In this way, Black Muslims were simultaneously concerned with combating the effects of institutional racism and poverty and with establishing spaces that nurtured their faith. Organizations such as the Islamic Party in North America (IPNA) made it their mission to identify with and alleviate human suffering—their Feed the Hungry programs and Department of Oppressed People’s Affairs are examples of their efforts to incorporate political action and social justice into a form of religious observance. The Muslim Power Building Project seeks to continue this legacy by investing in emerging organizers, the power of community, and the understanding that our struggles, well-being, and future are intimately connected. 

We are consistently engaging with partial retellings of American history that justify inequality. These narratives are passed down, reshaped over time, and repeatedly used to reproduce racism and harm. These stories seek to tell us who we are, who belongs, who should be othered, who is violent, who should be cited, and who is intelligent and deserving. Dominant and inherited narratives continue to shape our thoughts on race, class, gender, and social justice.

Yet, at a young age, Sister Margaret rejected this notion, discovered her people’s history, and understood that the best way to solve an issue is always to place the needs of those most impacted at the center. That collective liberation is a practice that begins with investing in the power of community and working collaboratively in an effort to better understand the nuances of our experiences.

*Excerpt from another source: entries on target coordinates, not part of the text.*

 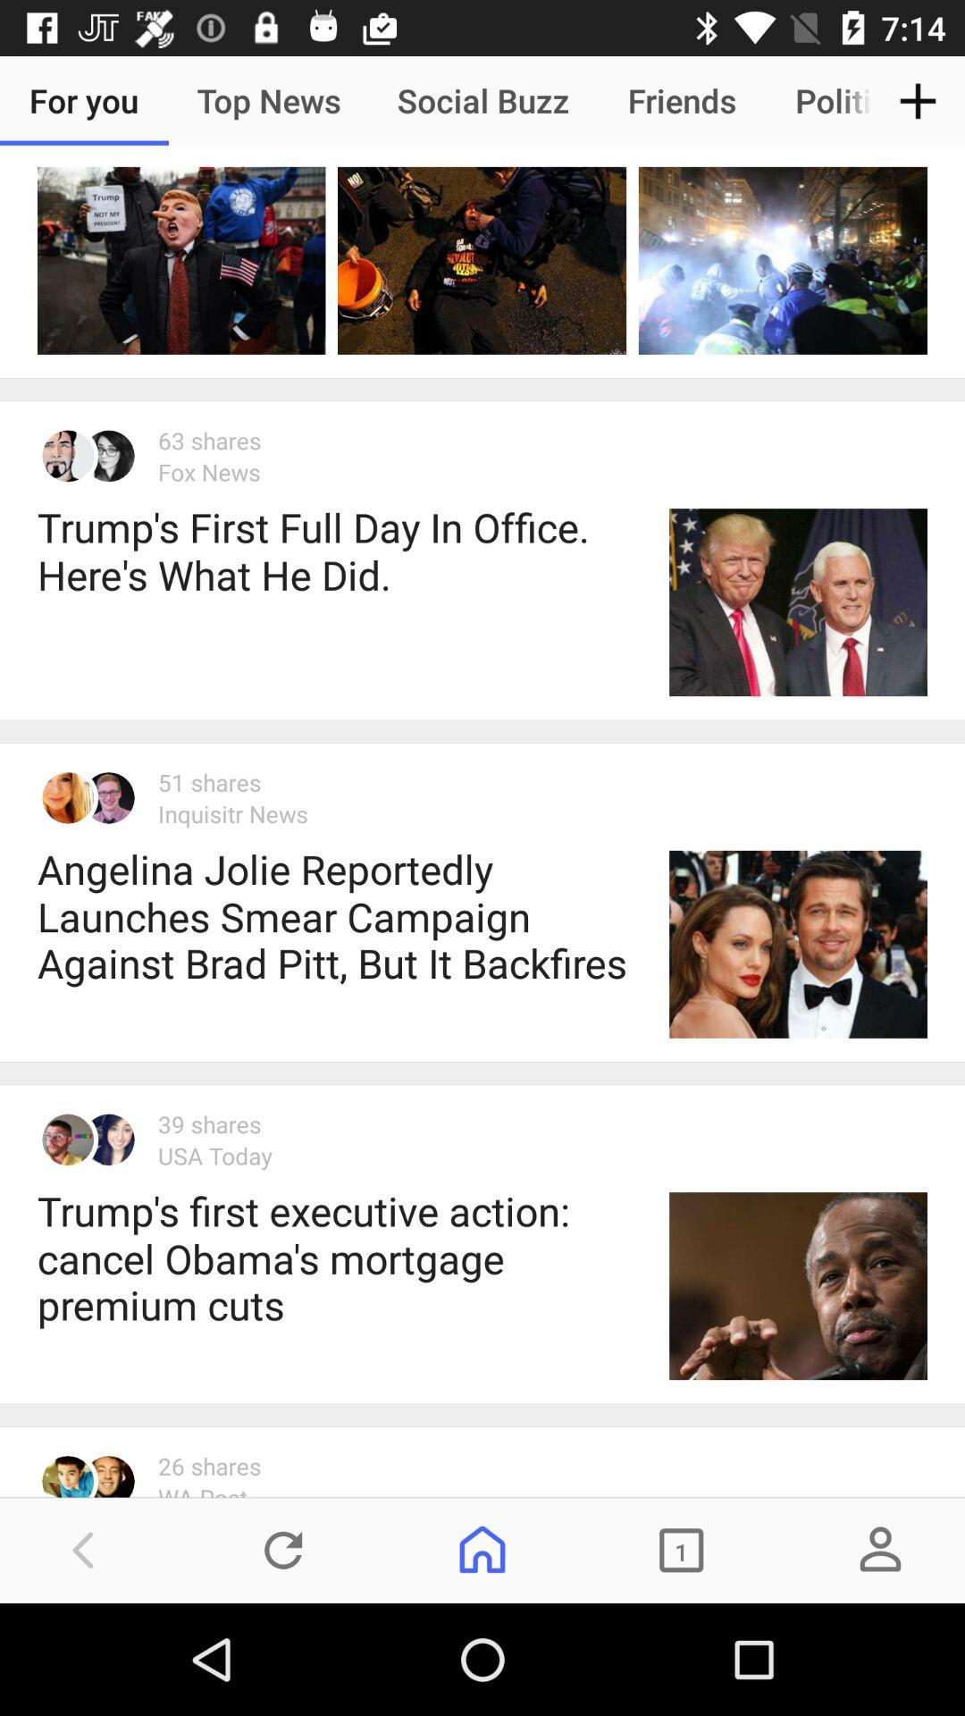 What do you see at coordinates (482, 1548) in the screenshot?
I see `the home icon` at bounding box center [482, 1548].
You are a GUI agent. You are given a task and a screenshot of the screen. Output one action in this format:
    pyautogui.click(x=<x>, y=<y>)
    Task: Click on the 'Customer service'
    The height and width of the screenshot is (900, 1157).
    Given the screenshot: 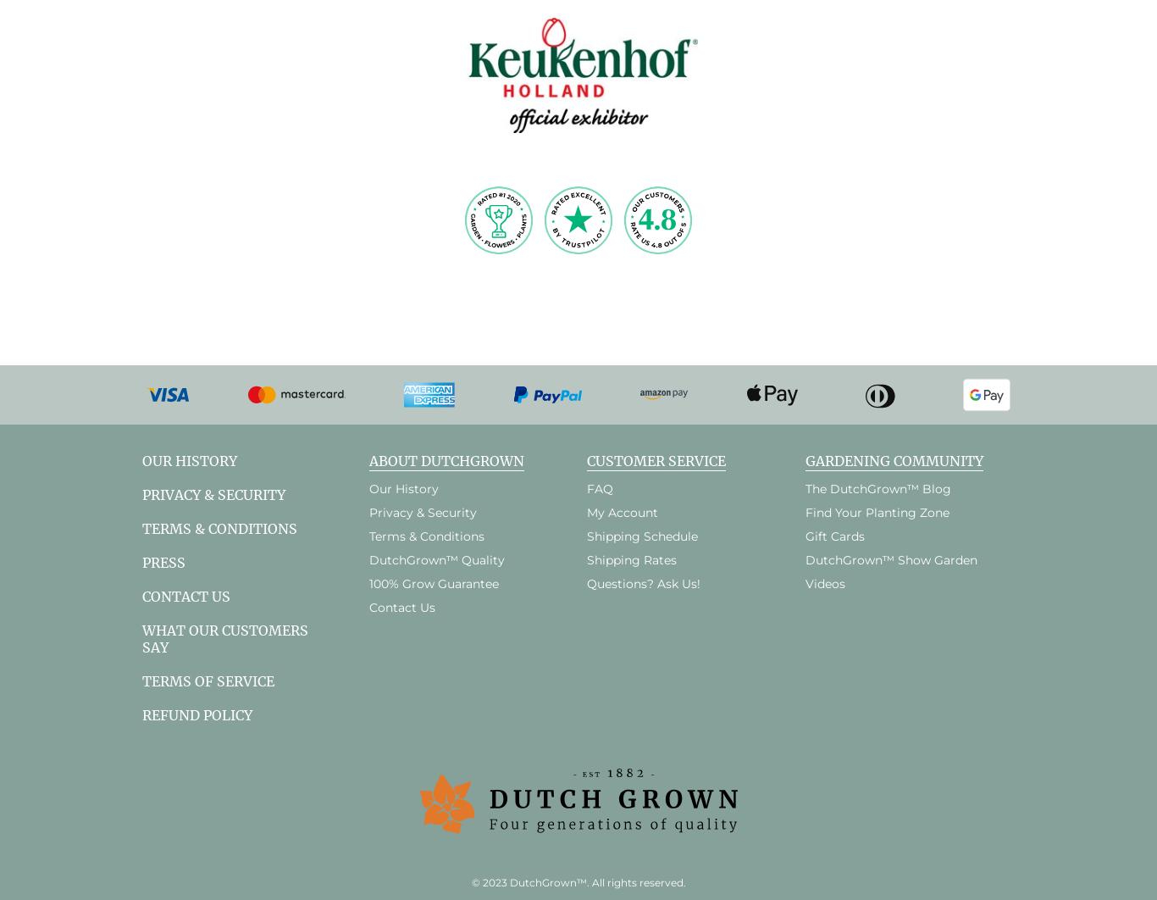 What is the action you would take?
    pyautogui.click(x=656, y=460)
    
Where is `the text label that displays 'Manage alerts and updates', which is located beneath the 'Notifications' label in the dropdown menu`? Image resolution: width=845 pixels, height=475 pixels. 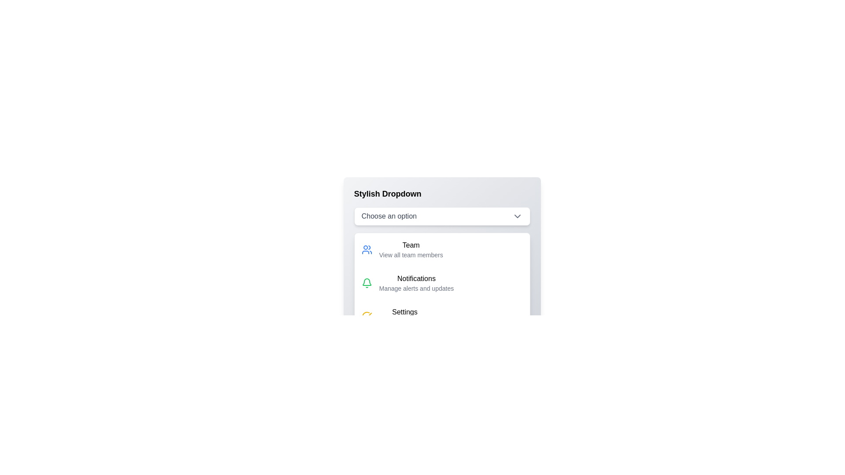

I’ve learned a lot from her since that day in 2009, and each day that followed. The most important piece of wisdom she imparted seems sacred since her passing in January—that telling our stories and continuing our ancestors’ efforts is blessed work. It’s vital for everybody, everywhere, to do the work of defining themselves. But there is an urgency for Black people and women to embrace the fullness of our beings and the reality that our lives must be crafted in our own handwriting. It is a firm yet loving reminder that change, or rather the discovery of one’s whole self, has never been linear or easy, but we must do it anyway.